[BRANO CITATO]

47: morto che parla

di

Marilisa Moccia

Nota di lettura per  Detti di cyop&kaf (Monitor edizioni)

 

Le cose famigliari succedono,
   e gli uomini non se ne preoccupano.
Richiede una mente davvero insolita
intraprendere l’analisi dell’ovvio.
A.N. Whitehead.

È uscita il 2 novembre, puntuale come una ricorrenza, la seconda edizione, arricchita con nuovo materiale fotografico, di Detti. Viaggio tra i soprannomi del popolo napoletano, a cura di cyop&kaf.

Preceduto da una breve nota introduttiva dell’autore, Detti è un libro che raccoglie 353 manifesti funebri, 160 in più rispetto alla prima edizione, con una caratteristica comune: la presenza di un epiteto apposto sotto al nome secolare del defunto.

Ora, se l’oggetto rappresentato (il manifesto funebre), il suo contenuto (un soprannome talvolta di difficile decifrazione per il lettore) o perfino la smania classificatoria e la suddivisione in tipologie dei manifesti e i nomi stessi di queste (mestieri, corpi, anime, passioni, latitudini, appartenenze, misteri, scambi e minimi) possono indurre il lettore alla risata, la categoria dell’umorismo, seppur lecito, non è mai suggerita.

[DATI DISPONIBILI]

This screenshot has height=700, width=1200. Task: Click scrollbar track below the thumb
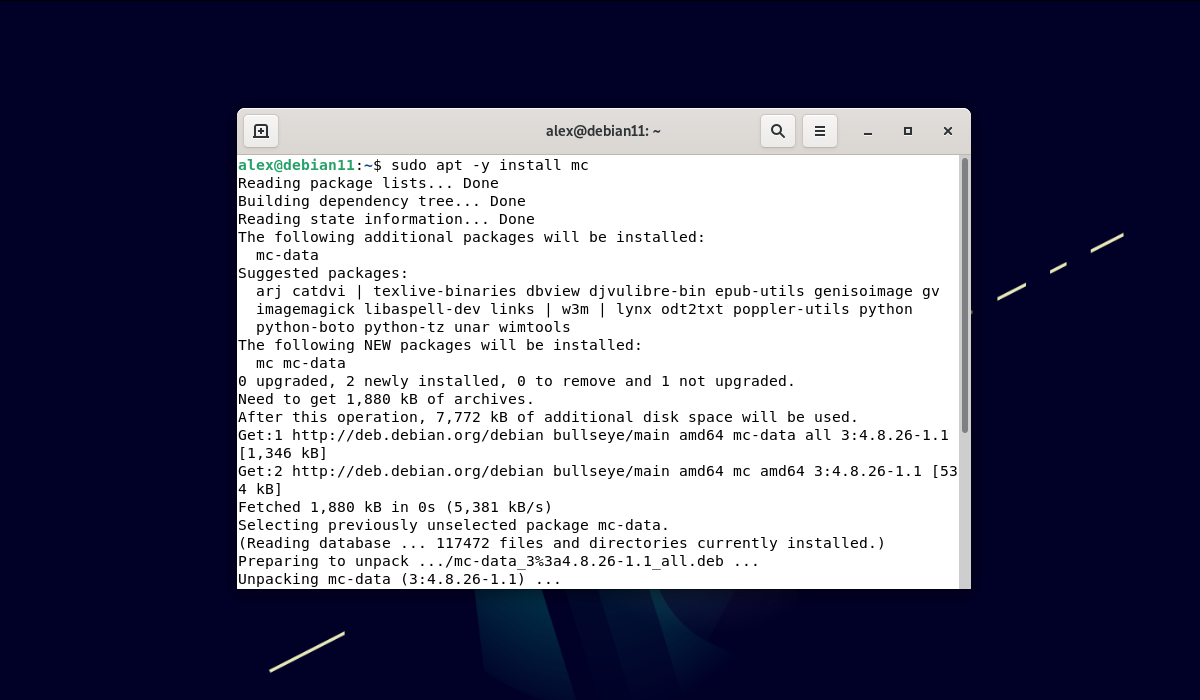(964, 510)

[COMPITO DA SVOLGERE] Trascriva per intero, parola per parola e senza alcuna modifica, la nota di lettura sul libro Detti.

[RISPOSTA AL COMPITO]
47: morto che parla

di

Marilisa Moccia

Nota di lettura per  Detti di cyop&kaf (Monitor edizioni)

 

Le cose famigliari succedono,
   e gli uomini non se ne preoccupano.
Richiede una mente davvero insolita
intraprendere l’analisi dell’ovvio.
A.N. Whitehead.

È uscita il 2 novembre, puntuale come una ricorrenza, la seconda edizione, arricchita con nuovo materiale fotografico, di Detti. Viaggio tra i soprannomi del popolo napoletano, a cura di cyop&kaf.

Preceduto da una breve nota introduttiva dell’autore, Detti è un libro che raccoglie 353 manifesti funebri, 160 in più rispetto alla prima edizione, con una caratteristica comune: la presenza di un epiteto apposto sotto al nome secolare del defunto.

Ora, se l’oggetto rappresentato (il manifesto funebre), il suo contenuto (un soprannome talvolta di difficile decifrazione per il lettore) o perfino la smania classificatoria e la suddivisione in tipologie dei manifesti e i nomi stessi di queste (mestieri, corpi, anime, passioni, latitudini, appartenenze, misteri, scambi e minimi) possono indurre il lettore alla risata, la categoria dell’umorismo, seppur lecito, non è mai suggerita.